しばらくの時を経て私はある赤ん坊に興味を持った。普通の村で産まれた男の子。彼は黒い髪と瞳をもっていた。平凡な両親の元で畑仕事を手伝い、動物の面倒、弟の世話をしながら学校に通っていた。不思議と私は彼から目が離せなくなり、時間などあまり過ぎる暗闇で彼の笑顔は光輝いていた。幼馴染の少女が常に彼の側におり、大きくなったふたりは結婚し、彼女は新しい命を宿した。そして彼は産まれた子を愛し、家族の為に働き、最期はベッドの上で愛するもの達に囲まれこの世を去った。
私は彼がいなくなった「世界」に興味をなくした。この先「彼」と同じ人間なんて現れない。永遠に失ったのだ。魂の生まれ変わりがあったとしても、「彼」ではない。この心の空虚を埋めるにはどうしたらいいのか、もはや永遠か。そうだ、ただの気晴らしなら創造主が創る人間とは違えど彼と外見だけでも同じ「モノ」を創る事はできる。男も女も彼と似ているなら。だが、感情だけは入れられないが。

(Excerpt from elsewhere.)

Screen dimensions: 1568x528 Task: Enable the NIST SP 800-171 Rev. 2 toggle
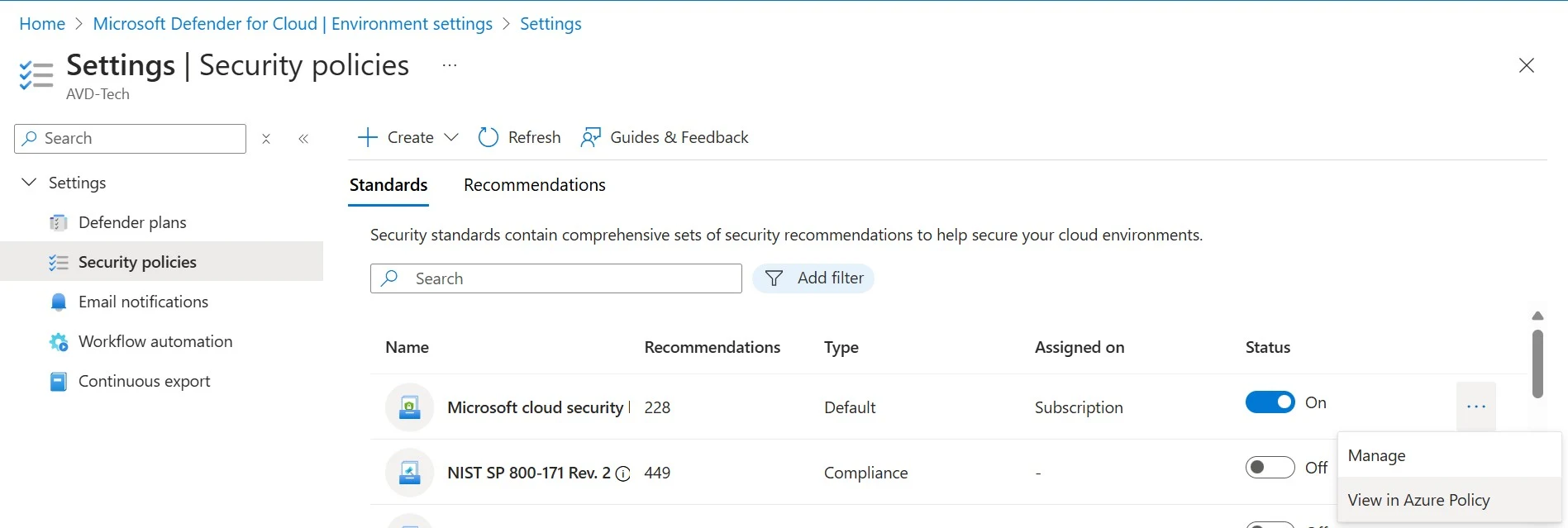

ヴェントもまた人間を愛してしまった。喋りやすい相手で気に入っていた。けれども、感情が芽生えた矢先に消してしまわないと辛い思いをする、私の様に。側で忠告したのだがやはりダメだった。消したくないのに。いや、消えることができるならいいのではないか。こんな迷いを何度も繰り返している。
人間を創った創造主が羨ましい、そして憎い。だから人間も憎い、だが愛おしい。矛盾した感情だ。
それでも私は
永遠にたった一人だけを愛していく。